There’s been a load of discussion in the press over the last few months about so-called ‘top-up fees’. The question is raging, should people with cancer – buying their own drug treatment to stay alive or to prolong their lives – also have access to NHS treatment for free. The stories are understandably moving ones.
A typical story is here. Carole Simmons, a 59 year old woman, was diagnosed with bowel cancer. The NHS refused to pay for a drug called Avastin that offered her valuable months of extra life. Because Carole and her family found the money for Avastin, all NHS treatment was withdrawn – so they had to find an additional £20,000 for other drug treatment, scans, consultant visits and so on. Carole wasn’t rich, incidentally. She was a former teaching assistant. Her husband worked for the fire service. They found the money because they had to.
Carole Simmons lived for an additional nine months – and in that time she was able to go on holiday with her family, see her grandchild start school, and attend her sister’s 40th wedding anniversary. Most of us will have no doubt that the extra nine months of life was well worth having, for Carole and her family.
There’s a Government sponsored enquiry going on just now into NHS top-up fees, set to report at the end of the month. It’s a virtual certainty that it will rule in favour of top-up fees. Bodies like the BMA and the Royal College of Nursing now favour top-up fees. Many press articles are pushing hard for top-up fees to be introduced. The NHS Confederation, representing both NHS and private suppliers of NHS treatment, supports top-up fees. There’s little doubt which way the recommendation will go.

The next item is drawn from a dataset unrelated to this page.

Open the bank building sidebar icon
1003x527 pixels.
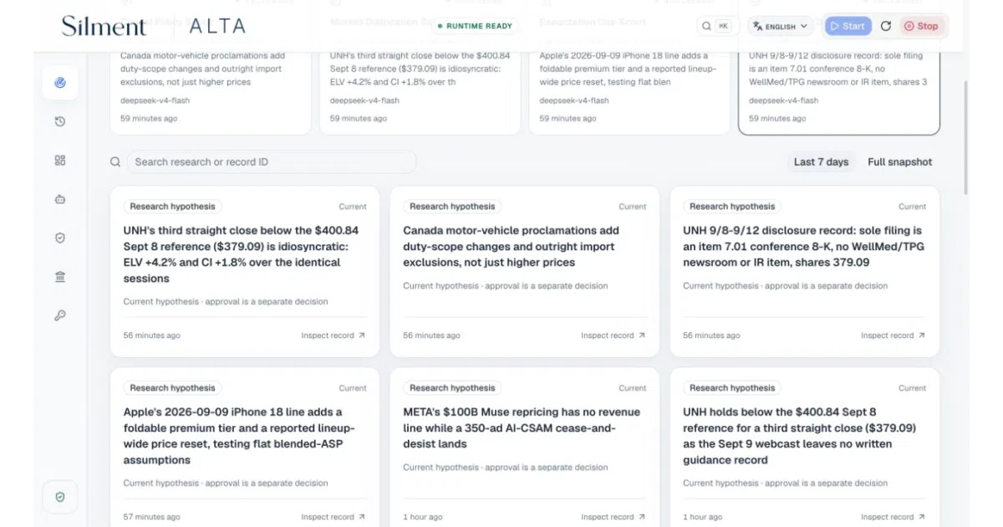click(60, 277)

The real issue, though, is being glossed over. Why the hell is it that patients with cancer can’t get life saving treatment and life prolonging treatment on the NHS? Why is it that people are forced to scrape together the money to pay for their own drug treatment, or face death if they can’t? Why isn’t the NHS paying for the drug treatment that cancer patients need?
There have been a whole series of restrictions from ‘NICE’ that look simply obscene to most of us – with some decisions thankfully now starting to be challenged and overturned. Women with breast cancer have been denied Herceptin. Older people losing their sight have been told they can’t be treated with Lucentis – an effective treatment but apparently it costs too much. People with dementia have to wait for their symptoms to become severe before the NHS will pay for Aricept. Why? This makes no sense.

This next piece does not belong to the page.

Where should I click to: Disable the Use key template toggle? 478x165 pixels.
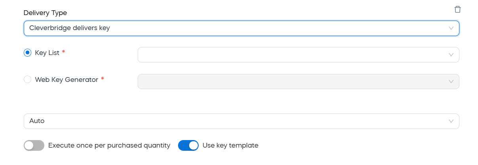[188, 146]
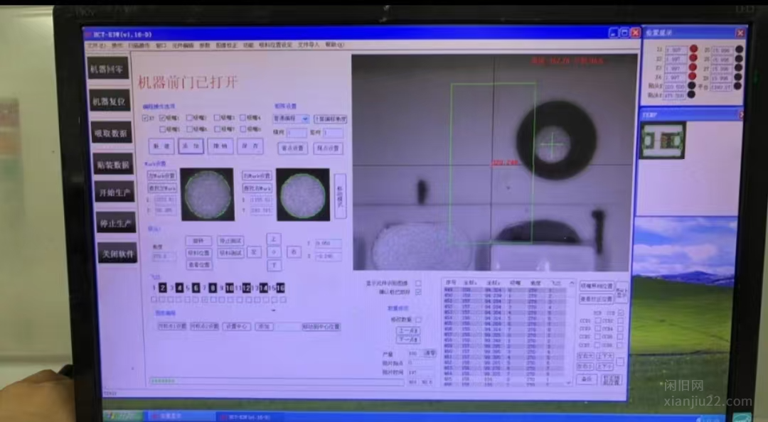Click the 机器回零 sidebar button
768x422 pixels.
tap(108, 69)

We’re told time and again that the NHS has limited resources, people want too much health care, we have an aging population, we can’t afford to pay… Well, maybe – or maybe it’s just a question of priorities.
Last week the Government ‘found’ £500 billion to bail out the banks – presumably so that the banks can be stabilised enough to go on investing in the PFI and privatisation schemes that are tearing the NHS apart. If there’s unlimited money for banks, why is the money not there for people with cancer?
Of course it’s wrong that people who pay for cancer drugs are then forced to pay for the rest of their care. It’s even more wrong, though, that as a society we’re prepared to stand back and let those people die by denying them the best available cancer treatment in the first place. The argument over top-up fees simply misses the point.
I believe the real agenda here is a softening-up process. Little by little, the top-up fees debate leads us towards a conclusion that the NHS can’t be expected to pay for all the health care we need. Little by little, we’re led to believe that the NHS can provide only a basic safety net – and if we want better treatment we will have to pay. That leads us very quickly indeed to a society where access to healthcare is determined primarily by ability to pay.
Sixty years ago, Aneurin Bevan said this: ‘The collective principle asserts that… no society can legitimately call itself civilized if a sick person is denied medical aid because of lack of means’ (In Place of Fear, p 100).
Brown and Johnson would do well to remember the values that underpin the NHS.